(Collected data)
((
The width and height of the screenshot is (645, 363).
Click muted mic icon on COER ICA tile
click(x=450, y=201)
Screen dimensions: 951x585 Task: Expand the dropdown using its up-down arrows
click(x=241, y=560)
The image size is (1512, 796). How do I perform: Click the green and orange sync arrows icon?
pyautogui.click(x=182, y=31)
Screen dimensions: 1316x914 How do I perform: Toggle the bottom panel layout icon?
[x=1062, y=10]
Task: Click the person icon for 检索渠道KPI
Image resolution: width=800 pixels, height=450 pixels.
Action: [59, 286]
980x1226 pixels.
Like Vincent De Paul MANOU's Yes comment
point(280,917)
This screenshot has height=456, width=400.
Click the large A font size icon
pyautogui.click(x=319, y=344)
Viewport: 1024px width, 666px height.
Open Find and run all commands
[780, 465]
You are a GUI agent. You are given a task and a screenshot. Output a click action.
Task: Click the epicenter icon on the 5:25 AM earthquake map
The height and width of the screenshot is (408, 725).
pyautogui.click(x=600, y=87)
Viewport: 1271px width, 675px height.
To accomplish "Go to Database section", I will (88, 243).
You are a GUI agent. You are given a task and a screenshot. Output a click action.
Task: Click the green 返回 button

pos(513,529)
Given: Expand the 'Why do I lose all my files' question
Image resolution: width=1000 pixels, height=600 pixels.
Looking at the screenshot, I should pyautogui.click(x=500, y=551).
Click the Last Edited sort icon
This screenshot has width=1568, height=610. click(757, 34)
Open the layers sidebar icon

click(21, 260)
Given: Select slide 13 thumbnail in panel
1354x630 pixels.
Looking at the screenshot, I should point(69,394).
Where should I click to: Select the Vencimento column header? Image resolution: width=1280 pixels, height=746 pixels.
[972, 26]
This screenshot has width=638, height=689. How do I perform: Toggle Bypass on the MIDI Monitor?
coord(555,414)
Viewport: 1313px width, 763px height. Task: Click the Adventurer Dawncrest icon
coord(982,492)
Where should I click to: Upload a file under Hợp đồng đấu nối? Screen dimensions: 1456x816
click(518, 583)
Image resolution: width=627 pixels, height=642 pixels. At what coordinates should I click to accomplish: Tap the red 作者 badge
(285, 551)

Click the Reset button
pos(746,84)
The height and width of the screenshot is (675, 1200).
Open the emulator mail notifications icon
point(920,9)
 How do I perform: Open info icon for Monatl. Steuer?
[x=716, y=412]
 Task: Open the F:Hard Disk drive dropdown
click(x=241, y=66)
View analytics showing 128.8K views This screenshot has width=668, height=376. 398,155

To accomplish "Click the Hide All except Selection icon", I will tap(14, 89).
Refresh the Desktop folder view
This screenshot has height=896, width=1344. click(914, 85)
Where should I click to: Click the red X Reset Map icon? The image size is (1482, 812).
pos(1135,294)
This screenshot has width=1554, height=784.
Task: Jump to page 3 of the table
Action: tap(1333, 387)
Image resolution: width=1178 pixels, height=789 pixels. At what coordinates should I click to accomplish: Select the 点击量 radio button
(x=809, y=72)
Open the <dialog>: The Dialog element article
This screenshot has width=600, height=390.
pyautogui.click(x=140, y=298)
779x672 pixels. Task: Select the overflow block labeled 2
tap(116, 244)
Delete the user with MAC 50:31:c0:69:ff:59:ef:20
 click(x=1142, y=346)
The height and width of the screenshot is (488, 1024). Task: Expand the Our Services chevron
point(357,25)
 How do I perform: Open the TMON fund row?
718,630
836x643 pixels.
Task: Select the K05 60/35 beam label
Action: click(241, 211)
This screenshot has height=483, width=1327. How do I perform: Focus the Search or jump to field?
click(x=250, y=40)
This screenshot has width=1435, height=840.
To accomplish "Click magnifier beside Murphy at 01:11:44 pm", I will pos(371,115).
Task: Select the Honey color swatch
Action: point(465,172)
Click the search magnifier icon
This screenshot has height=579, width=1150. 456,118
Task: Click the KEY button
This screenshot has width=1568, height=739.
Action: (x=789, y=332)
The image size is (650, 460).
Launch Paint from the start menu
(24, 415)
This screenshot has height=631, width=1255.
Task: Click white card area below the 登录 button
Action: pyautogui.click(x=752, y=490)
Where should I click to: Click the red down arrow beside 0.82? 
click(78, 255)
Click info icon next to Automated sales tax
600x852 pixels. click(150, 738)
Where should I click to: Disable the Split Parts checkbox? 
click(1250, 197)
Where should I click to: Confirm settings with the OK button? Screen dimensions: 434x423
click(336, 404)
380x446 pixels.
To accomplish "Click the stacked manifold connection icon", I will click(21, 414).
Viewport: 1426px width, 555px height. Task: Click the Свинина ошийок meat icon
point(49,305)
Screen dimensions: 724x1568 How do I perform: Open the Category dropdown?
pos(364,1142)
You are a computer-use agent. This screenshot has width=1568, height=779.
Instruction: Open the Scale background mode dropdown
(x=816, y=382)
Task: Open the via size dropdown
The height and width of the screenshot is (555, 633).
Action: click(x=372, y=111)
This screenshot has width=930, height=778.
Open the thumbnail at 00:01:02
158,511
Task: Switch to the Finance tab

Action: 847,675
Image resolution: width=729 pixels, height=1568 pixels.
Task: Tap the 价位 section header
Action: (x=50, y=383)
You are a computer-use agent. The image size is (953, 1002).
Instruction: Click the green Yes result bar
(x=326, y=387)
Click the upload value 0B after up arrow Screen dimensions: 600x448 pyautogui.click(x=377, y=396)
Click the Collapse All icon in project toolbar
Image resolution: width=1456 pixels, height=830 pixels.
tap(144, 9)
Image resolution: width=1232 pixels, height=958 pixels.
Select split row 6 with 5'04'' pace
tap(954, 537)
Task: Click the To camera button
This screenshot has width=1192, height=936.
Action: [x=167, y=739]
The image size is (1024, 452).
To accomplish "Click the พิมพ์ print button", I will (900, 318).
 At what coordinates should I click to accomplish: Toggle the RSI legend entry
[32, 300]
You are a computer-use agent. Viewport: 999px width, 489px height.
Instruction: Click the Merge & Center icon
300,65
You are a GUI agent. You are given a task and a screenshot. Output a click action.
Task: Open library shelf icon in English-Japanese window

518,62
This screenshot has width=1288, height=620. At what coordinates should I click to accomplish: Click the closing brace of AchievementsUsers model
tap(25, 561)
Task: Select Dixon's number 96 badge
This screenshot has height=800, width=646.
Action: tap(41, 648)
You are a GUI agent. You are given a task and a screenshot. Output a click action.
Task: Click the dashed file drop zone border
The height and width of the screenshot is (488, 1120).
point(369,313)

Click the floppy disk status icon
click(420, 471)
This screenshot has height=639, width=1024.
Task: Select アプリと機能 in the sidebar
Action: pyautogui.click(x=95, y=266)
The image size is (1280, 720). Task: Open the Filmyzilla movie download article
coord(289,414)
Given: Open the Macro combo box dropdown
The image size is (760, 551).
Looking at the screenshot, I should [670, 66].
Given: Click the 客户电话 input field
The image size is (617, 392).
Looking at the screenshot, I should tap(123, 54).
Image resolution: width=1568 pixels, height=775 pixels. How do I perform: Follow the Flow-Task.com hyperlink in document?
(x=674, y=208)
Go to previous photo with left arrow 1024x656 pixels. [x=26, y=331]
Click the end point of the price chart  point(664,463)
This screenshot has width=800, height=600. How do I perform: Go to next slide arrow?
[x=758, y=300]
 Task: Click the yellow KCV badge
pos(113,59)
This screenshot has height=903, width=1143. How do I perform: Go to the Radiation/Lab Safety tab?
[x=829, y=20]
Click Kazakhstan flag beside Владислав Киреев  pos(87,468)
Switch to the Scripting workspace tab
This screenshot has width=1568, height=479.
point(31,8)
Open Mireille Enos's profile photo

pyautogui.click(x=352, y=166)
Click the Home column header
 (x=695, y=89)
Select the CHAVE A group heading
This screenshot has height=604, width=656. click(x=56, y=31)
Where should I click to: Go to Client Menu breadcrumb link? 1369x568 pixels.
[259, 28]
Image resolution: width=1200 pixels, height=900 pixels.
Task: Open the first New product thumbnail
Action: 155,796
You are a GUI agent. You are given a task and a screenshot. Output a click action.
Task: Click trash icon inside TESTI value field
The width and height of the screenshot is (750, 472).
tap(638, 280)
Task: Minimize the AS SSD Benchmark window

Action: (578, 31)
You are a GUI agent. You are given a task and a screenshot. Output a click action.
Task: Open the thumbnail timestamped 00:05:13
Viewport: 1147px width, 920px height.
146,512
))
EXERCISE GOAL:
Extract exactly and only the lines above from the line containing "This screenshot has width=1192, height=936." through the line containing "Given: Open the Macro combo box dropdown", both end lines included.

OUTPUT:
This screenshot has width=1192, height=936.
Action: [x=167, y=739]
The image size is (1024, 452).
To accomplish "Click the พิมพ์ print button", I will (900, 318).
 At what coordinates should I click to accomplish: Toggle the RSI legend entry
[32, 300]
You are a computer-use agent. Viewport: 999px width, 489px height.
Instruction: Click the Merge & Center icon
300,65
You are a GUI agent. You are given a task and a screenshot. Output a click action.
Task: Open library shelf icon in English-Japanese window

518,62
This screenshot has width=1288, height=620. At what coordinates should I click to accomplish: Click the closing brace of AchievementsUsers model
tap(25, 561)
Task: Select Dixon's number 96 badge
This screenshot has height=800, width=646.
Action: tap(41, 648)
You are a GUI agent. You are given a task and a screenshot. Output a click action.
Task: Click the dashed file drop zone border
The height and width of the screenshot is (488, 1120).
point(369,313)

Click the floppy disk status icon
click(420, 471)
This screenshot has height=639, width=1024.
Task: Select アプリと機能 in the sidebar
Action: pyautogui.click(x=95, y=266)
The image size is (1280, 720). Task: Open the Filmyzilla movie download article
coord(289,414)
Given: Open the Macro combo box dropdown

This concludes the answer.